Personal information
- Full name: Diego Aguado Facio
- Date of birth: 7 February 2007 (age 19)
- Place of birth: Madrid, Spain
- Height: 1.82 m (6 ft 0 in)
- Position: Centre-back

Team information
- Current team: Real Madrid B
- Number: 3

Youth career
- 2014–2017: Soto del Real
- 2017–2024: Real Madrid

Senior career*
- Years: Team / Apps / (Gls)
- 2024–: Real Madrid B / 30 / (0)
- 2025: Real Madrid C / 2 / (0)
- 2025–: Real Madrid / 1 / (0)

International career^{‡}
- 2024–2025: Spain U17 / 8 / (0)
- 2024–: Spain U18 / 3 / (1)
- 2024–: Spain U19 / 7 / (0)
- 2025: Spain U20 / 3 / (0)

Medal record
Men's football
Representing Spain
UEFA European Under-19 Championship
| Winner | 2026 Wales |  |

= Diego Aguado =

Spanish footballer (born 2007)

Diego Aguado Facio (born 7 February 2007) is a Spanish footballer who plays as a defender for Real Madrid Castilla.

==Early life==
Aguado was born on 7 February 2007 in Madrid, Spain.

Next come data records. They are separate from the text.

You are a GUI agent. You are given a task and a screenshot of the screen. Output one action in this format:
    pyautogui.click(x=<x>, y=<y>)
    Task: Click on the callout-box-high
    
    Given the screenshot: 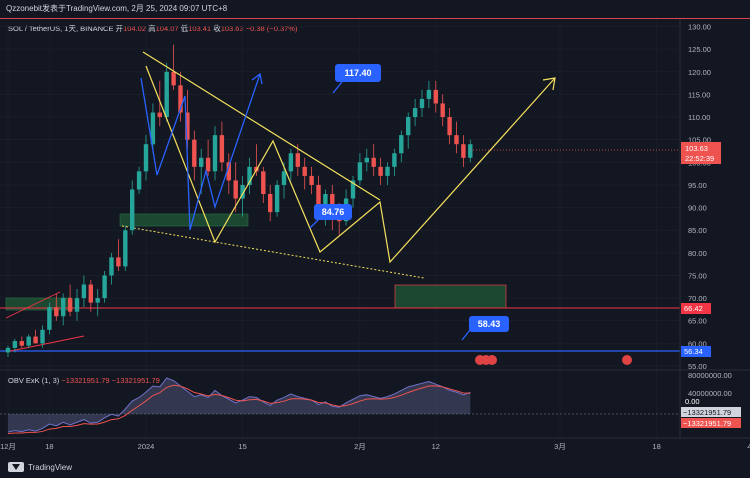 What is the action you would take?
    pyautogui.click(x=358, y=73)
    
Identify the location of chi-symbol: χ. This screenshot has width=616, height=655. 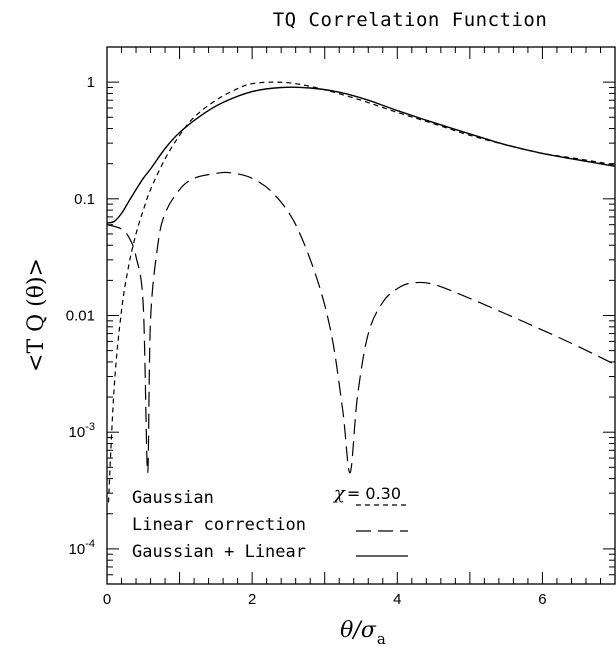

Growing up, he aspired to become a firefighter as an adult.

==Career==
As a youth player, Aguado joined the youth academy of La Liga side Real Madrid. In 2024, he was promoted to the club's first team and their reserve team. On 6 January 2025, he made his professional debut with the senior Real Madrid team in a 5–0 Copa del Rey win over Minera.

==Style of play==
Aguado plays as a defender, specifically as a centre-back or as a left-back. Known for his speed and passing ability, he is left-footed.